• **Required work**: The first line of the data below and every line after it, through the one with "Click the postgresql", must be transcribed without change.

[Records drawn from a dataset]
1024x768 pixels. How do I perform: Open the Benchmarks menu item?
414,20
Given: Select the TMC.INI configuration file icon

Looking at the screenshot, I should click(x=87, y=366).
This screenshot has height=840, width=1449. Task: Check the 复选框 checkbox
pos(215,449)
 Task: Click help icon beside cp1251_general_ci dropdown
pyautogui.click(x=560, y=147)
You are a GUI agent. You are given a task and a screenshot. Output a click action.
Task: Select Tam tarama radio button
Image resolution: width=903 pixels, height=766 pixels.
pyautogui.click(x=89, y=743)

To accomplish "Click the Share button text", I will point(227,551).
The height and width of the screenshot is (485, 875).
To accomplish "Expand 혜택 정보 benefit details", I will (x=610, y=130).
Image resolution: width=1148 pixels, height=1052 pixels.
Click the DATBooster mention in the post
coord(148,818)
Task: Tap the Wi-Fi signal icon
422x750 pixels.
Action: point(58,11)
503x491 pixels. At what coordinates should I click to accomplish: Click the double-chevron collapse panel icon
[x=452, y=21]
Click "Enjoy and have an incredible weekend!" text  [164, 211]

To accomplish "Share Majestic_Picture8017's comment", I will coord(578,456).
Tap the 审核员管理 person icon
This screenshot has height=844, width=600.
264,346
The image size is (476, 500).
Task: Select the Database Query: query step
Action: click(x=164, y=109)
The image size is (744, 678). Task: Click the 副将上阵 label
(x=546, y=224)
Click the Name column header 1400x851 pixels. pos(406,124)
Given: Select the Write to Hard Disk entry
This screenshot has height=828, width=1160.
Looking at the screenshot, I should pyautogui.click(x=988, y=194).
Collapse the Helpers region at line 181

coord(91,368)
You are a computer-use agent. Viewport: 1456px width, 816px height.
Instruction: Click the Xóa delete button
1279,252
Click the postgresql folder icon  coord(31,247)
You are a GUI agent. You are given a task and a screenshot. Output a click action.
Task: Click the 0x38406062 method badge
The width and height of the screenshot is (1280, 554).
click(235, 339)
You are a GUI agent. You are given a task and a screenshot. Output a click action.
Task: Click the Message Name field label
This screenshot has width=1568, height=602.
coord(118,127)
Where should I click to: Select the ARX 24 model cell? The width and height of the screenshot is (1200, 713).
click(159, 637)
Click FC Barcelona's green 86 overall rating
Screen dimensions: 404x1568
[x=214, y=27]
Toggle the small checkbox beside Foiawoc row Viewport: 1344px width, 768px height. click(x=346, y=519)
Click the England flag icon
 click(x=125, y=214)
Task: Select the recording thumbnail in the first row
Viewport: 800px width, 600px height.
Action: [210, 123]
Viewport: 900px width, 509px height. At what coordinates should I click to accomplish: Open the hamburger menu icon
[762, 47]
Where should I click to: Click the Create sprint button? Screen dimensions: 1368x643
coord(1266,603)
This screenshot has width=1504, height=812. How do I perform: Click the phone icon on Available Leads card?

• **Task response**:
1024x768 pixels. How do I perform: Open the Benchmarks menu item?
414,20
Given: Select the TMC.INI configuration file icon

Looking at the screenshot, I should click(x=87, y=366).
This screenshot has height=840, width=1449. Task: Check the 复选框 checkbox
pos(215,449)
 Task: Click help icon beside cp1251_general_ci dropdown
pyautogui.click(x=560, y=147)
You are a GUI agent. You are given a task and a screenshot. Output a click action.
Task: Select Tam tarama radio button
Image resolution: width=903 pixels, height=766 pixels.
pyautogui.click(x=89, y=743)

To accomplish "Click the Share button text", I will point(227,551).
The height and width of the screenshot is (485, 875).
To accomplish "Expand 혜택 정보 benefit details", I will (x=610, y=130).
Image resolution: width=1148 pixels, height=1052 pixels.
Click the DATBooster mention in the post
coord(148,818)
Task: Tap the Wi-Fi signal icon
422x750 pixels.
Action: point(58,11)
503x491 pixels. At what coordinates should I click to accomplish: Click the double-chevron collapse panel icon
[x=452, y=21]
Click "Enjoy and have an incredible weekend!" text  [164, 211]

To accomplish "Share Majestic_Picture8017's comment", I will coord(578,456).
Tap the 审核员管理 person icon
This screenshot has height=844, width=600.
264,346
The image size is (476, 500).
Task: Select the Database Query: query step
Action: click(x=164, y=109)
The image size is (744, 678). Task: Click the 副将上阵 label
(x=546, y=224)
Click the Name column header 1400x851 pixels. pos(406,124)
Given: Select the Write to Hard Disk entry
This screenshot has height=828, width=1160.
Looking at the screenshot, I should pyautogui.click(x=988, y=194).
Collapse the Helpers region at line 181

coord(91,368)
You are a computer-use agent. Viewport: 1456px width, 816px height.
Instruction: Click the Xóa delete button
1279,252
Click the postgresql folder icon  coord(31,247)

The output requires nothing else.